Crónicas de Mesxicotet


 Cuando escribí las crónicas de Mesxicotet (en valenciano "más pequeñito") decidí crear un pueblo que no existe, pero que podría ser cualquiera de los que tenemos en la Comunidad Valenciana.

Una serie de personajes con sus problemas, esperanzas, virtudes y defectos como hay en cualquier población. De todos modos, para mi, la vida en un pueblo es infinitamente mejor que en la ciudad. La gente es, por regla general, más humana, más cercana. Ni mejor ni peor, sencillamente más próxima con sus chismes, alegrías, días de sol y días de lluvia, pero una vida más humana.

Por esta razón yo soy un defensor a ultranza de la vida en los pueblos. 
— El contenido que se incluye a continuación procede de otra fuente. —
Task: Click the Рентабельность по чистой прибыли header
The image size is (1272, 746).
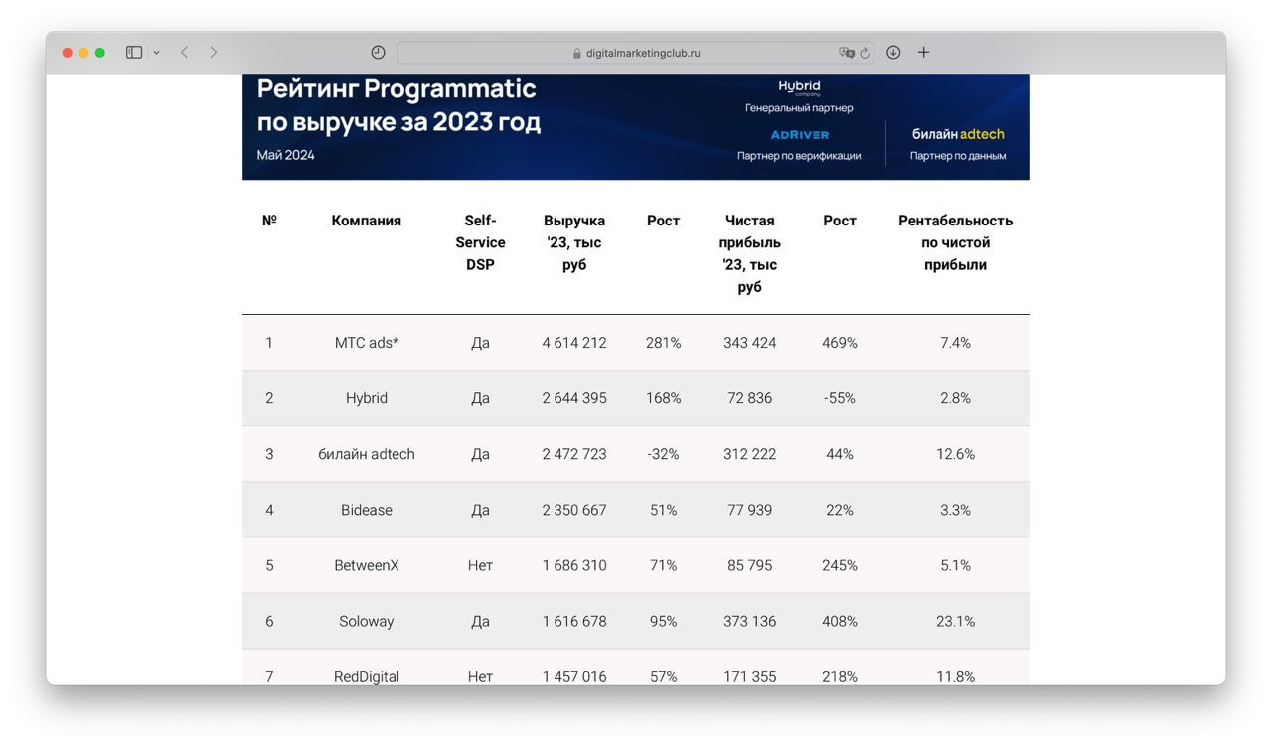Action: 955,242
Pero regresando a Mesxicotet nos encontramos con un pueblo serrano de los años 60/70 y pongamos, por decir algo, de la sierra de Espadán. En él tenemos a los personajes típicos como son el mesonero, el cura, el boticario, la chismosa, la abuela que todo lo sabe, etc... Y en el recaba el principal personaje, escritor y periodista Paco Plumillas que conoce el pueblo al tener que ir a hacer un reportaje y, con el tiempo, no solo está enamorado de Mesxicotet si no que termina por ser su cronista oficial.
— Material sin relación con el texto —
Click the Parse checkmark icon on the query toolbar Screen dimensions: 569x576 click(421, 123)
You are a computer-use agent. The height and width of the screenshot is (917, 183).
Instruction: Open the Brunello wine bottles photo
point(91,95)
Cada capítulo, aparte del componente cómico pretende tener un aderezo de enseñanza o crítica constructiva, destacan los capítulos que se están incluyendo actualmente de conversaciones o cuentos. Pero sobre todo es el humor el que impera sin las astracanadas tan actuales en las series que nos ofrecen hoy en día con su tarta en la cara, caídas estúpidas o señores serios vestidos de señoras.

Así pues, las crónicas de Mesxicotet me sirvieron para reírme mientras lo escribía y hacerme muy amigo de Paco Plumillas y todos los personajes de Mesxicotet.